Elle quitte son GMF: «La personne qui peut décider de ma performance, c’est mon patient»

Une médecin de famille de Drummondville qui cumule près de 20 ans d’expérience dans son domaine a récemment fait le choix déchirant de quitter son groupe de médecine familiale et ses 1583 patients, afin de pouvoir s’assurer d’offrir des soins de qualité et préserver le lien unique entre un soignant et chacun de ses patients.
La réflexion de la Dre Anne-Marie Morin ne date pas d’hier. Dans les dernières années, elle a constaté que les réformes et les contraintes dans le système de santé étaient de plus en plus déconnectées de la réalité du terrain. La négociation actuelle entre les médecins et le gouvernement ainsi que l’ingérence administrative de plus en plus lourde dans leur pratique sont la goutte de trop.
«C’est là que je suis tombée en rupture complète de valeurs. La personne qui peut décider de ma performance, c’est mon patient», fait valoir la Dre Morin.
Elle ira pratiquer en tant qu’omnipraticienne au sein des Forces armées canadiennes et en pédiatrie sociale. Elle dit quitter le «système de performance» qui ne peut se conjuguer avec des soins de qualité.
«Je sentais de moins en moins le lien entre le soignant et le soigné.

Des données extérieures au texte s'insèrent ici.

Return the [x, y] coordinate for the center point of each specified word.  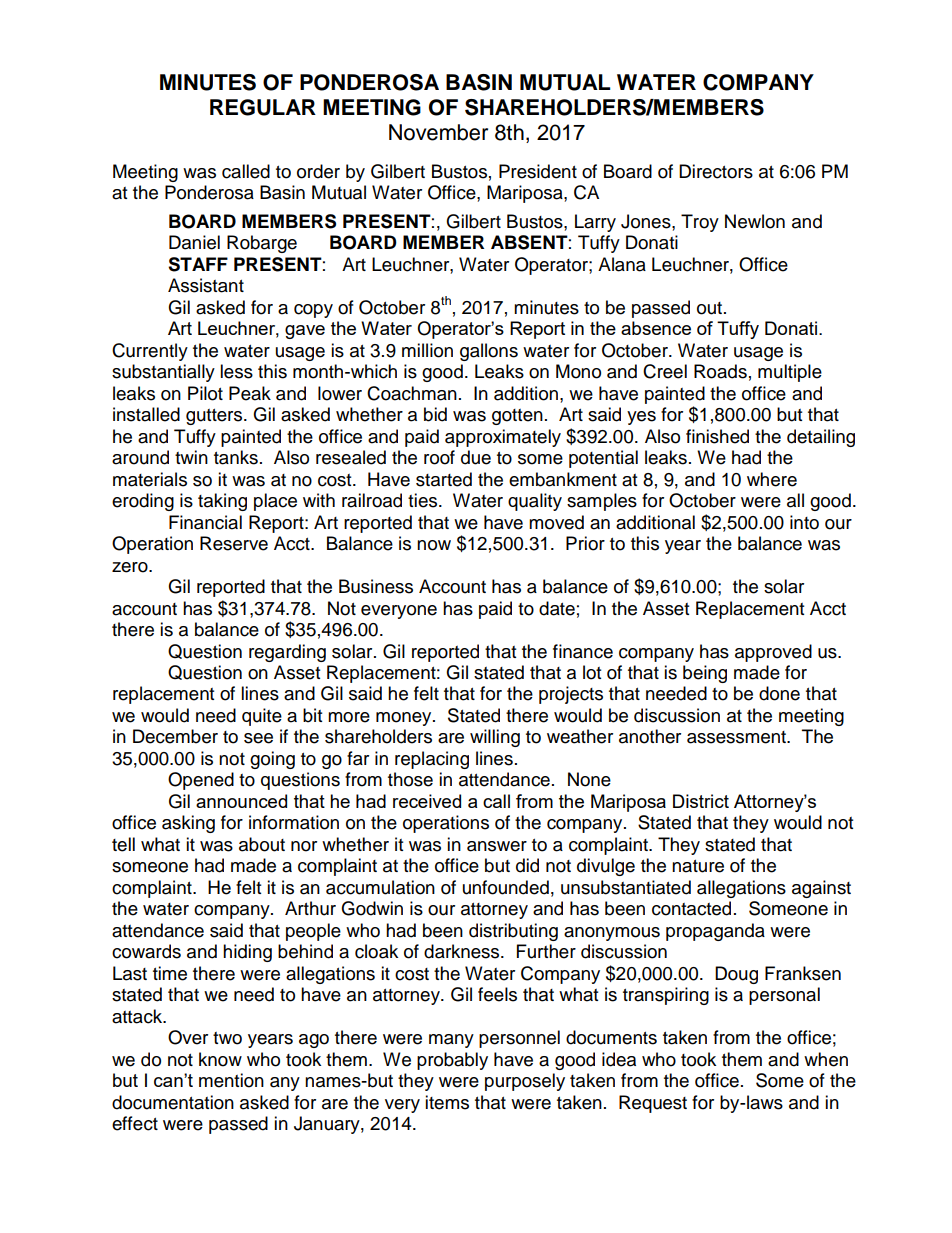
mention [231, 1080]
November [438, 132]
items [447, 1102]
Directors [716, 171]
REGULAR [263, 107]
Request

Et c’est ça, le moteur de la médecine», poursuit-elle.
Quitter son milieu n’a pas été facile, mais l’arrivée de nouveaux médecins au sein de son GMF lui a donné l’opportunité de le faire.
«Le deuil de laisser mes patients devenait moins douloureux, car je savais que je pouvais en laisser une grande partie à de nouveaux médecins», explique-t-elle.
Chute de salaire
Ce choix de vie entraînera une chute drastique de son salaire. Il diminuera presque de la moitié, indique la Dre Morin.
«C’est toute notre vie familiale qui va être bouleversée», explique-t-elle.
Elle se désole de voir «l’écran de fumée monétaire» qui fait de l’ombre au vrai problème, soit l’offre de soins de qualité.
«Ça ne se peut pas, que l’on soit en 2025 et qu’on ait réussi à convaincre une population que les gens qui prennent soin d’eux le font pour de mauvaises raisons, par détachement, pour des raisons qui sont pécuniaires, alors que ce n’est pas ça du tout», insiste-t-elle.
Dans une perspective plus personnelle, elle se dit sereine face à ce nouveau chapitre professionnel au sein des Forces.
«J’ai été fascinée par leur façon de penser, de fonctionner. Ça demande une ouverture, car je n’ai plus de repère, mais je suis contente. Je redeviens ce que j’étais: un soignant» laisse-t-elle tomber.
Au lendemain de l’imposition d’une loi spéciale, elle constate que plusieurs médecins manifestent l’intérêt d’aller pratiquer à l’extérieur du Québec. Des «pépites» dont la province aurait grandement besoin partiront, souligne-t-elle. La CAQ a annoncé vendredi qu’il pourrait y avoir des sanctions pour les médecins qui voudraient partir vers une autre juridiction, comme l’Ontario.
À son avis, forcer les médecins à avoir les yeux «sur une cible ministérielle» plutôt que sur le patient et les soins est inacceptable.
«C’est trop. Il y a une ligne qui a été franchie et qui était infranchissable», termine-t-elle.